**CONSEGNA A**
Riscrivi per intero le righe dei record, dall'inizio fino alla riga che contiene "Powered by (501, 2552)" compresa, aumentando di 91 ogni numero delle coordinate e lasciando fuori le immagini.

**FONTE**
Domani, 2 giugno 2015: 68° anniversario
della Festa della Repubblica Italiana e della sua Costituzione. Cioè la
Festa degli Italiani. Sarà celebrata con spettacoli solenni e manifestazioni significative,
tra cui la tradizionale deposizione della corona d’alloro all’Altare della
Patria, simbolo dell’Unità e della Libertà, come è scolpito sul marmo bianco
dei propilei del Vittoriano a commento delle due quadrighe. Giornata, quindi, di
festa, ma soprattutto di ammonimento e di riflessione per il popolo italiano, chiamato
da quest’occasione a ricordare la passione e i sacrifici con cui i Padri hanno
fatto l’Italia libera, unita, repubblicana e democratica. Un ricordo non retorico e fugace, ma ponderato e impegnato a verificare
la fedeltà e la coerenza con cui oggi esso rispetta e onora il patrimonio culturale,
morale, civile e politico da loro ricevuto in eredità.
L’Italia – dichiara
l’articolo 1 della Costituzione - è “repubblicana” e “democratica”, in quanto “fondata sul lavoro”. Infatti, durante i lavori preparatori
Giorgio La Pira aveva proposto di esplicitare maggiormente: “Il lavoro è il
fondamento di tutta la struttura sociale, e la sua partecipazione adeguata
negli organismi economici, sociali e politici è condizione del nuovo carattere
democratico”; e Palmiro Togliatti aveva dettato ancora più incisivamente: “Lo
Stato italiano è una Repubblica di lavoratori”. Dopo lunghi mesi di confronto e
di dialogo fu accolta come lettura definitiva quella proposta da Amintore Fanfani,
Aldo Moro e altri: “L’Italia è una Repubblica democratica, fondata sul lavoro”.
I Costituenti, quindi, non hanno posto come fondamento della nostra repubblica democratica
valori universali e, quindi, facilmente condivisibili e consocianti, quali
l’uguaglianza, la fratellanza, la libertà, ma il lavoro considerato come strumento di liberazione del singolo
cittadino, il quale, però, è chiamato a inserire la sua attiva operosità
individuale nella cornice di progetti d’interesse generale per l’intera Nazione.

(Record di testo e di puntamento degli elementi)
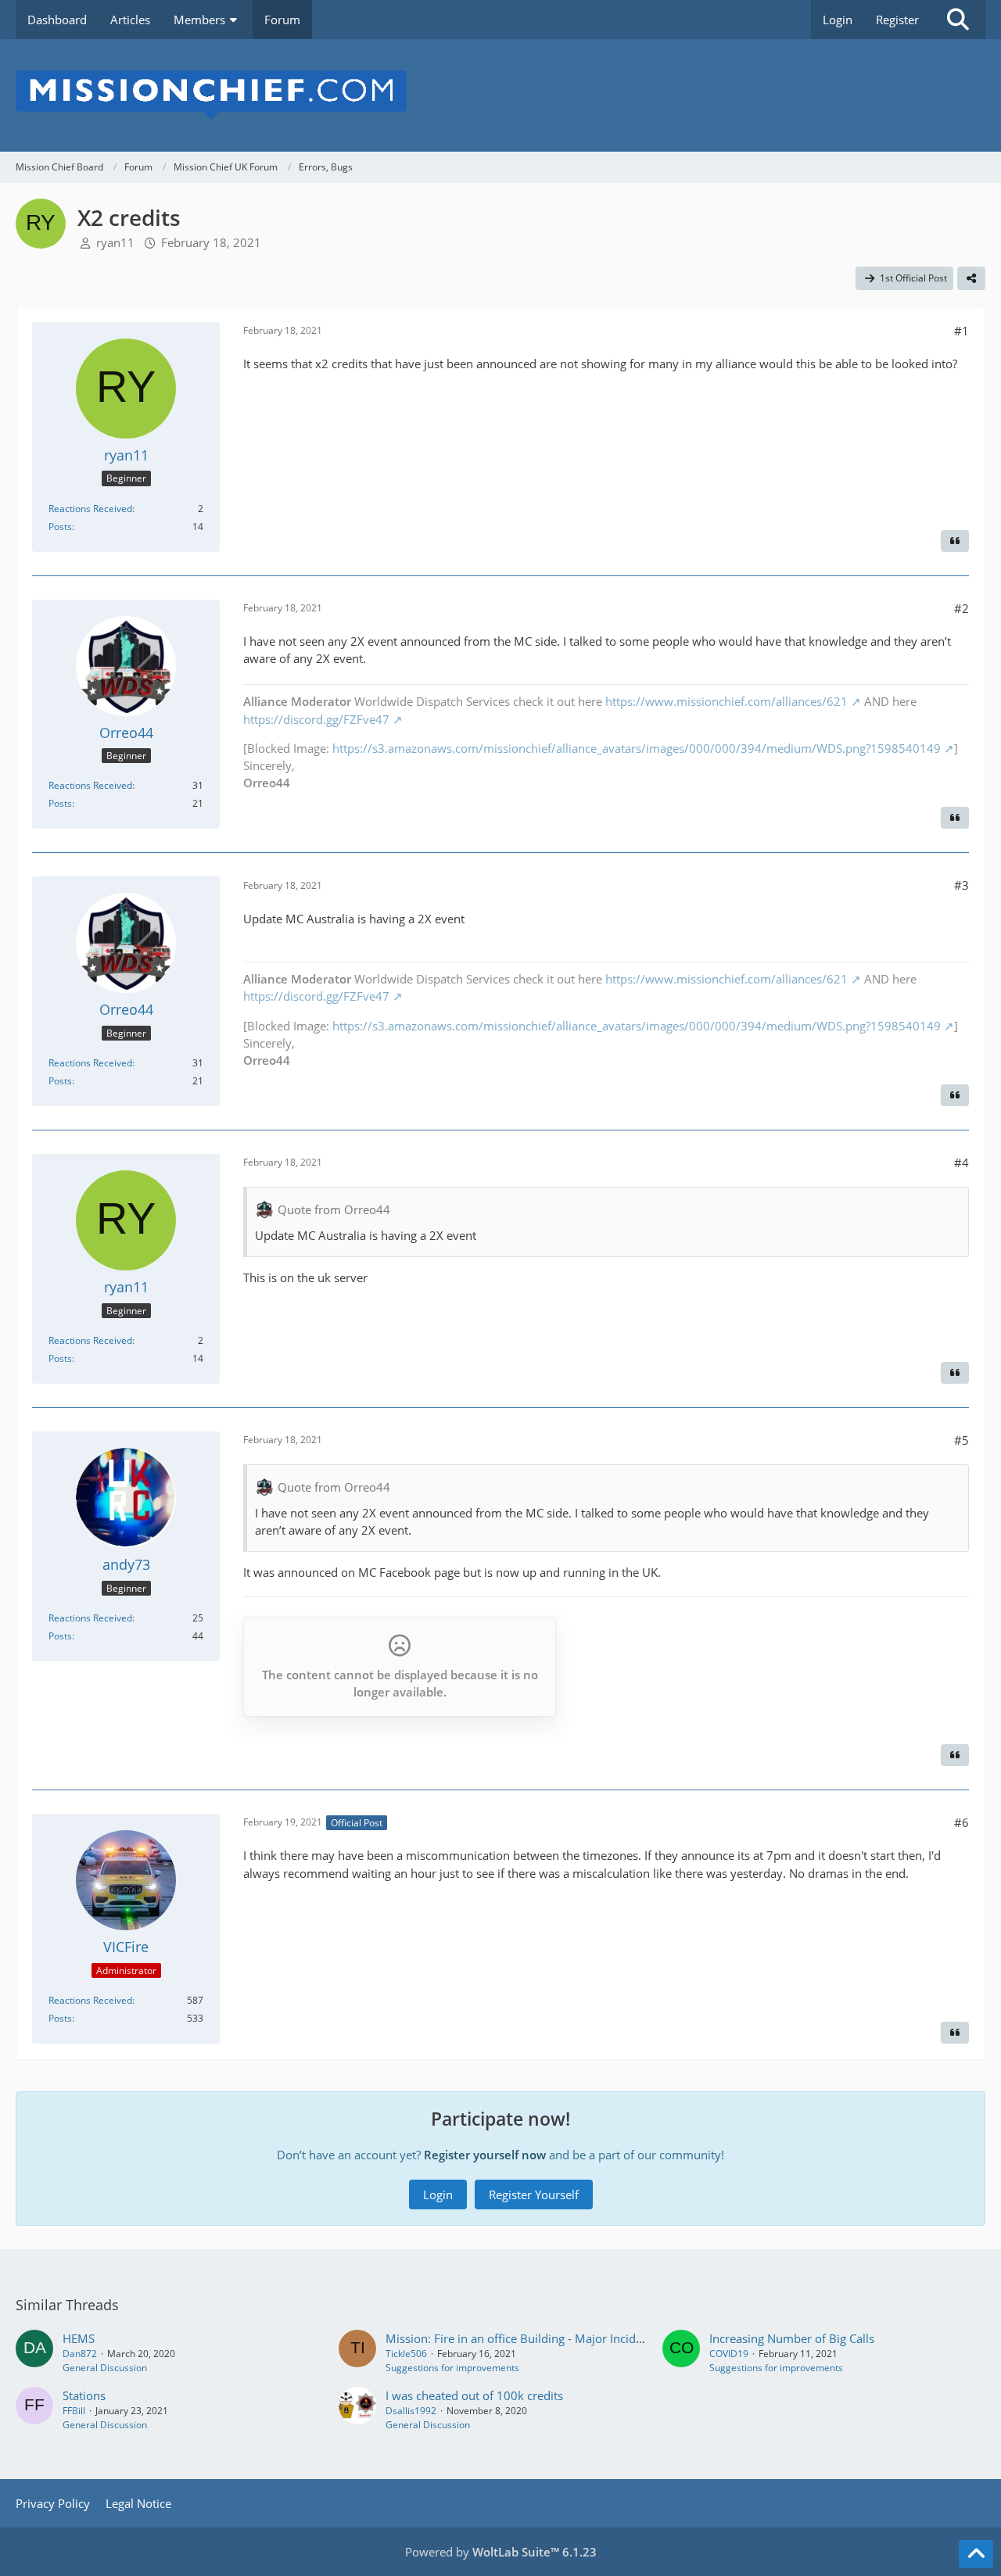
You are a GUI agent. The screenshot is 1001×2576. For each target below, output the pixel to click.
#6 (961, 1822)
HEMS (79, 2338)
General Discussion (105, 2367)
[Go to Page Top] (976, 2554)
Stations (84, 2395)
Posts (60, 526)
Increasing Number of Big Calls (791, 2338)
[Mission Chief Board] (500, 95)
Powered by (501, 2552)
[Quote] (955, 541)
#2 (961, 608)
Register (897, 19)
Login (837, 19)
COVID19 (728, 2353)
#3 (961, 885)
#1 (961, 331)
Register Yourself (534, 2194)
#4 (961, 1162)
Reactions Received (90, 508)
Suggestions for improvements (452, 2367)
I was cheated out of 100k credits (474, 2395)
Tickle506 (406, 2353)
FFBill (74, 2410)
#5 (961, 1440)
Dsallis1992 (411, 2410)
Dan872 (80, 2353)
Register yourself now (485, 2154)
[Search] (958, 19)
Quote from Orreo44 (334, 1209)
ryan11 (115, 242)
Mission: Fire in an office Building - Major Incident (519, 2338)
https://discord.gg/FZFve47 (316, 719)
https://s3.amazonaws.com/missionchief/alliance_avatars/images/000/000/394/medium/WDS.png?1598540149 (636, 748)
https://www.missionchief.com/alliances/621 (726, 701)
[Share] (971, 278)
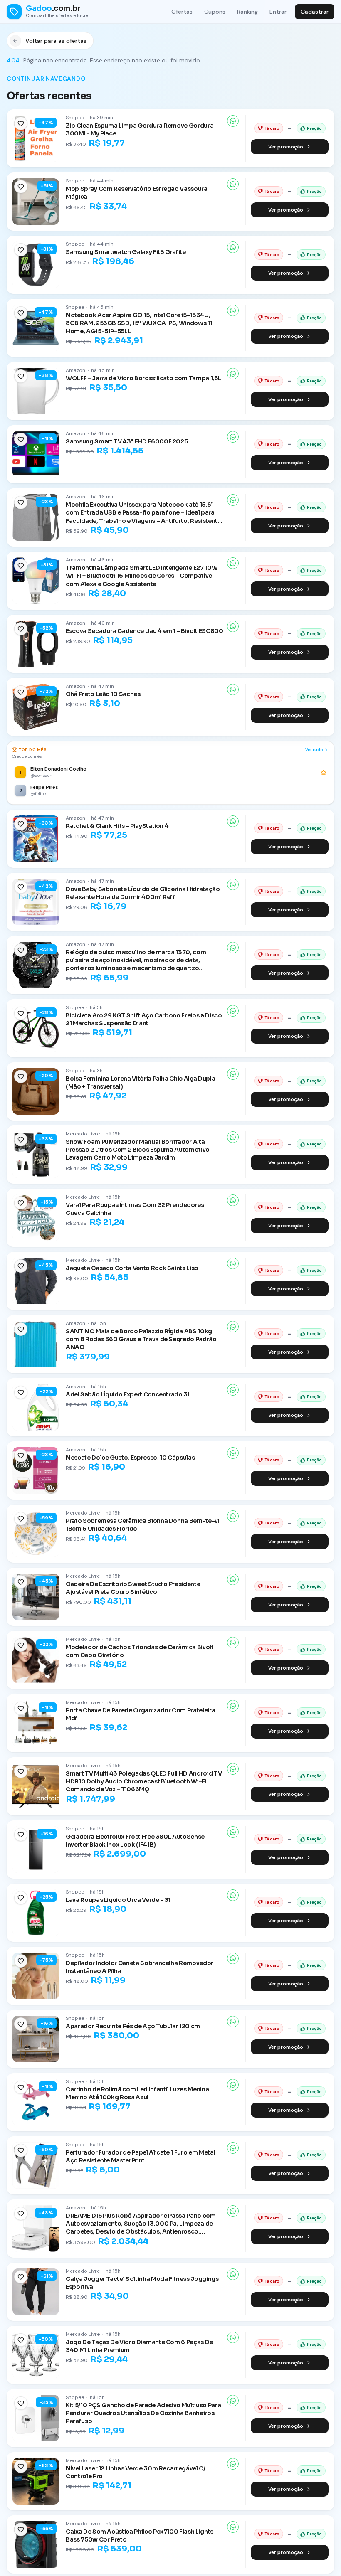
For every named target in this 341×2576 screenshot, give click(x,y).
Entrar (278, 11)
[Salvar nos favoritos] (20, 123)
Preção (314, 128)
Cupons (214, 11)
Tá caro (271, 128)
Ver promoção (285, 146)
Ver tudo (314, 749)
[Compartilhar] (233, 121)
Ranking (247, 11)
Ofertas (182, 11)
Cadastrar (315, 11)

**CONSEGNA B**
Secondo il testo sulla Festa della Repubblica, da chi fu proposta la formulazione accolta come lettura definitiva dell'articolo 1?

**RISULTATO CORRETTO A**
You are a GUI agent. The screenshot is 1001×2576. For each target below, output the pixel to click.
#6 (1052, 1913)
HEMS (170, 2429)
General Discussion (196, 2458)
[Go to Page Top] (1067, 2645)
Stations (175, 2486)
Posts (151, 617)
Increasing Number of Big Calls (882, 2429)
[Mission Chief Board] (591, 186)
Powered by (592, 2643)

**RISULTATO CORRETTO B**
Da Amintore Fanfani, Aldo Moro e altri.